§ **Your goal**:
All entries should be printed precisely as written.

#####

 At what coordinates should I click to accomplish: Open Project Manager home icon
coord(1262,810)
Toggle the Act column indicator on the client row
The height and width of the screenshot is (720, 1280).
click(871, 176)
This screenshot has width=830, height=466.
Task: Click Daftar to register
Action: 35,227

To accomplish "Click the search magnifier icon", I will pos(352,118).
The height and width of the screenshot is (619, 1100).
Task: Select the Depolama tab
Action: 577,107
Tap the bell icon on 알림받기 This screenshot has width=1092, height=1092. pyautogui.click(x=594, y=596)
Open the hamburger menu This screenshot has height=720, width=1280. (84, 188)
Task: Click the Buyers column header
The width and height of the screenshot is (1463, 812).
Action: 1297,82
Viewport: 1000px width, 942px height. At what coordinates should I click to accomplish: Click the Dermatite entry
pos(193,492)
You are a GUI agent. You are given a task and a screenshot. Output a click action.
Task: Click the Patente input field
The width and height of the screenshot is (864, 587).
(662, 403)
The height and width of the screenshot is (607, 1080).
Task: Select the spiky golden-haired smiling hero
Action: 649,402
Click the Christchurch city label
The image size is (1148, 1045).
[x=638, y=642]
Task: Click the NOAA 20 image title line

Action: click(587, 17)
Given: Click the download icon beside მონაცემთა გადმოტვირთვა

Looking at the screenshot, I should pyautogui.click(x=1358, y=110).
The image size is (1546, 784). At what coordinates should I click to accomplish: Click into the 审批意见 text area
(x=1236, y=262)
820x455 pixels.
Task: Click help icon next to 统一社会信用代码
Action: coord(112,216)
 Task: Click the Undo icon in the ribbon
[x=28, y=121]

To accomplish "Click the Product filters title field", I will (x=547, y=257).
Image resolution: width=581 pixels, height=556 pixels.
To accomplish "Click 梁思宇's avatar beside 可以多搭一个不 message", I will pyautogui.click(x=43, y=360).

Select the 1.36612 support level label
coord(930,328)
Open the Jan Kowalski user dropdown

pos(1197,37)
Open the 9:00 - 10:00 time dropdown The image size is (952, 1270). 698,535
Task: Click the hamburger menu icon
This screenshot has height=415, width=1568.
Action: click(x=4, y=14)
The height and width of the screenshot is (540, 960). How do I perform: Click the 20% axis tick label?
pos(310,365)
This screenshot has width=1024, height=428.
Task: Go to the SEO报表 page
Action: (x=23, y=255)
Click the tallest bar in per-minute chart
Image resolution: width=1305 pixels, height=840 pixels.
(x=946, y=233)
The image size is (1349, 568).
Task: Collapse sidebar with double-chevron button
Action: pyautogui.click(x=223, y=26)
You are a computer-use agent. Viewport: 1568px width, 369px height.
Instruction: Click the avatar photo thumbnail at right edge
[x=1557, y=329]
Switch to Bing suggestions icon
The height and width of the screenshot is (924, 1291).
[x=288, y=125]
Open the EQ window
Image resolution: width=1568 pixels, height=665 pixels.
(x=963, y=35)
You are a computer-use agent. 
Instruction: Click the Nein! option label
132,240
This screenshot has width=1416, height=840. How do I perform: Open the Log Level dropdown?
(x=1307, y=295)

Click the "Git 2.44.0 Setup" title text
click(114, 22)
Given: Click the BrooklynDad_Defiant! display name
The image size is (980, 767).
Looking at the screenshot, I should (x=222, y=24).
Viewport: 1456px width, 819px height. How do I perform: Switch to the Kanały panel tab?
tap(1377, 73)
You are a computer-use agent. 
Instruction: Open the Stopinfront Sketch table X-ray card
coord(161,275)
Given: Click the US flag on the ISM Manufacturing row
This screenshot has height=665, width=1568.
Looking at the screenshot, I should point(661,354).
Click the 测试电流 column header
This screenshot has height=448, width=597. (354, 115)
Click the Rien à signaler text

#####

§ **Result for this exercise**:
 At what coordinates should I click to accomplish: Open Project Manager home icon
coord(1262,810)
Toggle the Act column indicator on the client row
The height and width of the screenshot is (720, 1280).
click(871, 176)
This screenshot has width=830, height=466.
Task: Click Daftar to register
Action: 35,227

To accomplish "Click the search magnifier icon", I will pos(352,118).
The height and width of the screenshot is (619, 1100).
Task: Select the Depolama tab
Action: 577,107
Tap the bell icon on 알림받기 This screenshot has width=1092, height=1092. pyautogui.click(x=594, y=596)
Open the hamburger menu This screenshot has height=720, width=1280. (84, 188)
Task: Click the Buyers column header
The width and height of the screenshot is (1463, 812).
Action: 1297,82
Viewport: 1000px width, 942px height. At what coordinates should I click to accomplish: Click the Dermatite entry
pos(193,492)
You are a GUI agent. You are given a task and a screenshot. Output a click action.
Task: Click the Patente input field
The width and height of the screenshot is (864, 587).
(662, 403)
The height and width of the screenshot is (607, 1080).
Task: Select the spiky golden-haired smiling hero
Action: 649,402
Click the Christchurch city label
The image size is (1148, 1045).
[x=638, y=642]
Task: Click the NOAA 20 image title line

Action: click(587, 17)
Given: Click the download icon beside მონაცემთა გადმოტვირთვა

Looking at the screenshot, I should pyautogui.click(x=1358, y=110).
The image size is (1546, 784). At what coordinates should I click to accomplish: Click into the 审批意见 text area
(x=1236, y=262)
820x455 pixels.
Task: Click help icon next to 统一社会信用代码
Action: coord(112,216)
 Task: Click the Undo icon in the ribbon
[x=28, y=121]

To accomplish "Click the Product filters title field", I will (x=547, y=257).
Image resolution: width=581 pixels, height=556 pixels.
To accomplish "Click 梁思宇's avatar beside 可以多搭一个不 message", I will pyautogui.click(x=43, y=360).

Select the 1.36612 support level label
coord(930,328)
Open the Jan Kowalski user dropdown

pos(1197,37)
Open the 9:00 - 10:00 time dropdown The image size is (952, 1270). 698,535
Task: Click the hamburger menu icon
This screenshot has height=415, width=1568.
Action: click(x=4, y=14)
The height and width of the screenshot is (540, 960). How do I perform: Click the 20% axis tick label?
pos(310,365)
This screenshot has width=1024, height=428.
Task: Go to the SEO报表 page
Action: (x=23, y=255)
Click the tallest bar in per-minute chart
Image resolution: width=1305 pixels, height=840 pixels.
(x=946, y=233)
The image size is (1349, 568).
Task: Collapse sidebar with double-chevron button
Action: pyautogui.click(x=223, y=26)
You are a computer-use agent. Viewport: 1568px width, 369px height.
Instruction: Click the avatar photo thumbnail at right edge
[x=1557, y=329]
Switch to Bing suggestions icon
The height and width of the screenshot is (924, 1291).
[x=288, y=125]
Open the EQ window
Image resolution: width=1568 pixels, height=665 pixels.
(x=963, y=35)
You are a computer-use agent. 
Instruction: Click the Nein! option label
132,240
This screenshot has width=1416, height=840. How do I perform: Open the Log Level dropdown?
(x=1307, y=295)

Click the "Git 2.44.0 Setup" title text
click(114, 22)
Given: Click the BrooklynDad_Defiant! display name
The image size is (980, 767).
Looking at the screenshot, I should (x=222, y=24).
Viewport: 1456px width, 819px height. How do I perform: Switch to the Kanały panel tab?
tap(1377, 73)
You are a computer-use agent. 
Instruction: Open the Stopinfront Sketch table X-ray card
coord(161,275)
Given: Click the US flag on the ISM Manufacturing row
This screenshot has height=665, width=1568.
Looking at the screenshot, I should point(661,354).
Click the 测试电流 column header
This screenshot has height=448, width=597. (354, 115)
Click the Rien à signaler text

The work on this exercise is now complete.